▶ _EXTRACTED TEXT_
** START **

# Shopping at Limited Too-yikes!



## karne (Jul 6, 2005)

My very pre adolescent dd has started to show some interest in clothing and we went for a bit of shopping tonight. We wandered into the Limited too-our first time. Wow! I couldn't believe the price of the clothes. And they were really not to either my or dd's taste. What she DID love was all of the center aisle stuff-the hair thingies, the cd's, the electronic stuff, and the huge screen playing teeny-bopper music videos on the wall. So I could say I was shocked at the store, but mostly dd and I had fun looking at things that interested her, watching vids. of music I had no idea she knew about, and generally me getting a little glimpse into a world I didn't know much about. I feel kinda old, truthfully







! And, she still needs clothes!


----------



## Eben'sMama (Jun 29, 2006)

I had to go in there at Christmastime to get a GC for my sister's SD, and WOW! I was totally on sensory overload with the lights, blaring music, and bright, bright colors everywhere. No offense, but when I walked out, I said to DH (who had been waiting outside with our DSs), "I'm so glad we have boys. That means I'll never have to go in there again."

** END **

▶ _SUPPLIED INFORMATION_

** START **

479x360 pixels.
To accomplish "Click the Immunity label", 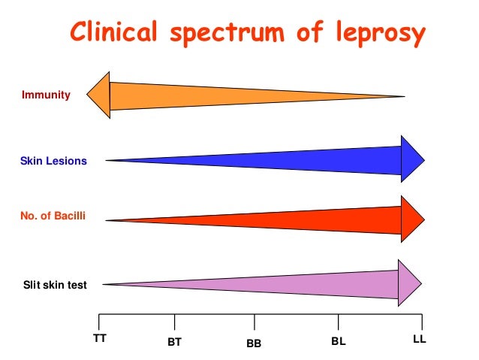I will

** END **

▶ _GIVEN TASK_
For each statement, say yes or no depending on whether the Limited Too thread supports it, and quote the words from the thread that decide it. 1. The first poster liked the style of the clothes in the store. 2. The first poster's daughter loved the center aisle items. 3. The second poster went into the store at Christmastime.

▶ _ANSWER TO THE EXERCISE_
1. No: "And they were really not to either my or dd's taste."
2. Yes: "What she DID love was all of the center aisle stuff-the hair thingies, the cd's, the electronic stuff, and the huge screen playing teeny-bopper music videos on the wall."
3. Yes: "I had to go in there at Christmastime"